(DATA FOR THE TASK Opens)

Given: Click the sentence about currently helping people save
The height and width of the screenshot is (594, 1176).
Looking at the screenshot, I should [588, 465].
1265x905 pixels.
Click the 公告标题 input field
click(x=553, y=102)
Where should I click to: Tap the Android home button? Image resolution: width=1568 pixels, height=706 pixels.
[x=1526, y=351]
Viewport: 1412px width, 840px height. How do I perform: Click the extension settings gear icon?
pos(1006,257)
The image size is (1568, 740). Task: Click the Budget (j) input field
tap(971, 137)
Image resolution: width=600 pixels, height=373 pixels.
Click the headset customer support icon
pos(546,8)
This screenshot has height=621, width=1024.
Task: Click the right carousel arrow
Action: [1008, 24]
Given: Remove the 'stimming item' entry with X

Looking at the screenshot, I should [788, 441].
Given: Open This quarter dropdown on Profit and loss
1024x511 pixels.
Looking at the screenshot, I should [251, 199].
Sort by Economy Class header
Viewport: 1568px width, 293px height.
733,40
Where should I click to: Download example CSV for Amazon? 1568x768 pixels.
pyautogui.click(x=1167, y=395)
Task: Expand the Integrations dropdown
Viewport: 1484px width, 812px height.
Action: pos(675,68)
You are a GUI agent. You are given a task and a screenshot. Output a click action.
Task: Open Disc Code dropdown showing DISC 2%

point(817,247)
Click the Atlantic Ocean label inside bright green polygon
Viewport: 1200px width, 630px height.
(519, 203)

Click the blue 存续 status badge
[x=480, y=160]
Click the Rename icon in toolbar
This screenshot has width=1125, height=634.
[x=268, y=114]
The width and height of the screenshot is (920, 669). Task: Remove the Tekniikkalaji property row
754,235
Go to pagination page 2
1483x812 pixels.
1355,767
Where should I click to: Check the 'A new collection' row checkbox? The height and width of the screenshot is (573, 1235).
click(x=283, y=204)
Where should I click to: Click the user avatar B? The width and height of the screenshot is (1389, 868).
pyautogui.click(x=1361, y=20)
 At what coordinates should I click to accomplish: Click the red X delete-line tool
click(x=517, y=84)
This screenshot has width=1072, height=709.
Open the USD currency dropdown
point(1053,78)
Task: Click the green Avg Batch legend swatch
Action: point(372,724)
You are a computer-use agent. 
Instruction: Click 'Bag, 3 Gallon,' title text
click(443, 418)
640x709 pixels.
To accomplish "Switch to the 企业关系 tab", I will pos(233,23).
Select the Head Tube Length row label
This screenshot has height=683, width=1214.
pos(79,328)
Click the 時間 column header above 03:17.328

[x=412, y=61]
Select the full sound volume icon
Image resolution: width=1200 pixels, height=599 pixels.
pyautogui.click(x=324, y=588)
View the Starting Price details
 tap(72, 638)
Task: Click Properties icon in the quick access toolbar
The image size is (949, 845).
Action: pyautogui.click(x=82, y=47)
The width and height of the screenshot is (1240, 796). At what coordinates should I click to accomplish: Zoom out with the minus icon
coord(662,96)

(DATA FOR THE TASK Closes)

YOUR ASSIGNMENT> Write the records out once more, word for word.

EXERCISE RESULT>
Given: Click the sentence about currently helping people save
The height and width of the screenshot is (594, 1176).
Looking at the screenshot, I should [588, 465].
1265x905 pixels.
Click the 公告标题 input field
click(x=553, y=102)
Where should I click to: Tap the Android home button? Image resolution: width=1568 pixels, height=706 pixels.
[x=1526, y=351]
Viewport: 1412px width, 840px height. How do I perform: Click the extension settings gear icon?
pos(1006,257)
The image size is (1568, 740). Task: Click the Budget (j) input field
tap(971, 137)
Image resolution: width=600 pixels, height=373 pixels.
Click the headset customer support icon
pos(546,8)
This screenshot has height=621, width=1024.
Task: Click the right carousel arrow
Action: [1008, 24]
Given: Remove the 'stimming item' entry with X

Looking at the screenshot, I should [788, 441].
Given: Open This quarter dropdown on Profit and loss
1024x511 pixels.
Looking at the screenshot, I should [251, 199].
Sort by Economy Class header
Viewport: 1568px width, 293px height.
733,40
Where should I click to: Download example CSV for Amazon? 1568x768 pixels.
pyautogui.click(x=1167, y=395)
Task: Expand the Integrations dropdown
Viewport: 1484px width, 812px height.
Action: pos(675,68)
You are a GUI agent. You are given a task and a screenshot. Output a click action.
Task: Open Disc Code dropdown showing DISC 2%

point(817,247)
Click the Atlantic Ocean label inside bright green polygon
Viewport: 1200px width, 630px height.
(519, 203)

Click the blue 存续 status badge
[x=480, y=160]
Click the Rename icon in toolbar
This screenshot has width=1125, height=634.
[x=268, y=114]
The width and height of the screenshot is (920, 669). Task: Remove the Tekniikkalaji property row
754,235
Go to pagination page 2
1483x812 pixels.
1355,767
Where should I click to: Check the 'A new collection' row checkbox? The height and width of the screenshot is (573, 1235).
click(x=283, y=204)
Where should I click to: Click the user avatar B? The width and height of the screenshot is (1389, 868).
pyautogui.click(x=1361, y=20)
 At what coordinates should I click to accomplish: Click the red X delete-line tool
click(x=517, y=84)
This screenshot has width=1072, height=709.
Open the USD currency dropdown
point(1053,78)
Task: Click the green Avg Batch legend swatch
Action: point(372,724)
You are a computer-use agent. 
Instruction: Click 'Bag, 3 Gallon,' title text
click(443, 418)
640x709 pixels.
To accomplish "Switch to the 企业关系 tab", I will pos(233,23).
Select the Head Tube Length row label
This screenshot has height=683, width=1214.
pos(79,328)
Click the 時間 column header above 03:17.328

[x=412, y=61]
Select the full sound volume icon
Image resolution: width=1200 pixels, height=599 pixels.
pyautogui.click(x=324, y=588)
View the Starting Price details
 tap(72, 638)
Task: Click Properties icon in the quick access toolbar
The image size is (949, 845).
Action: pyautogui.click(x=82, y=47)
The width and height of the screenshot is (1240, 796). At what coordinates should I click to accomplish: Zoom out with the minus icon
coord(662,96)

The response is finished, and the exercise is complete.